Taken together no significant differences were found in the growth rate of the clinical scale for the three duration groups. However, significant group differences were found at the second and fourth time point. On the time people were admitted to the FPC, patients receiving treatment for more than 8 years scored significantly lower on the clinical scale compared with the group who received treatment between 5 and 7 years. On the time patients were conditionally released, the group received treatment for more than 8 years scored lower on the clinical scale compared with the grout that received treatment less than 5 years.

Discussion

The main goal of this study was to assess the changeability of clinical risk factors presented in a clinical scale score over time for all male forensic psychiatric patients with a TBS order, who were unconditionally released between 2004 and 2008 in the Netherlands. LGCM was performed using the Mplus statistical processing program version 7 (Muthén & Muthén, 2007). Statistical analyses were first computed for the unconditional model, then, a conditional model with three predictors (first time offenders vs. recidivists, the age of the patients and length of stay or treatment) was tested and finally, bivariate postanalyses were computed. The period of the investigation ran from the moment of juridical psychiatric assessment up to and including the moment of unconditional release. We reported on risk scale level and not on risk factor level, as we wanted to receive insight into the long-term trajectories. First, our unconditional model was tested without predictors. As we expected in our hypothesis, the latent growth curve showed a significant decrease in the severity score of the clinical scale during treatment in FPCs from the time of judicial psychiatric assessment until the time of unconditional release. This finding was in accordance with previous results found in studies assessing treatment progress (De Jonge et al., 2009). Also studies investigating short-term changes of dynamic risk factors in forensic psychiatric patients showed a decrease of problematic behavior (impulsivity, hostility, posttraumatic stress disorder [PTSD], and responsibility for the crime committed), and an increase protective and resocialization behavior based on the central eight factors, which are directly related to (violent) reoffending (Kunst et al., 2010; Schuringa et al., 2014; Van der Veeken et al., 2018).

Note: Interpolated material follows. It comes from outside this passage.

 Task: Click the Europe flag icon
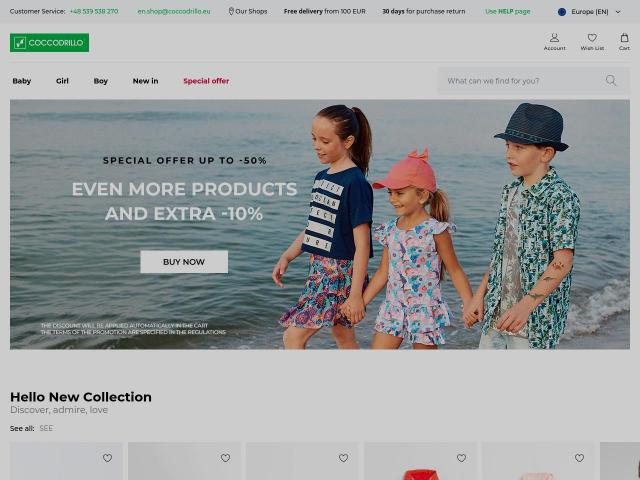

Concerning our conditional model that was tested separately with three predictors, first-time offenders compared with recidivists at the time of the index crime showed no significant group differences in the slopes, and in any of the five time points. The decrease of clinical risk factors does not differ between recidivists and first-time offenders. However, future research must show whether forensic subpopulations, such as sex offenders, violent offender and offenders with an intellectual disability, differ in progress and decrease in size of clinical risk factors. For example, research shows that recidivists have a greater prevalence of psychiatric disorders and that the association between psychiatric disorders and recidivism is mediated by severe clinical risk factors, such as a lack of self-regulation (Lee & Hanson, 2016). Future research should certainly pay attention to specific patient groups to investigate the association between decrease of clinical risk factors and severity of the diagnosis.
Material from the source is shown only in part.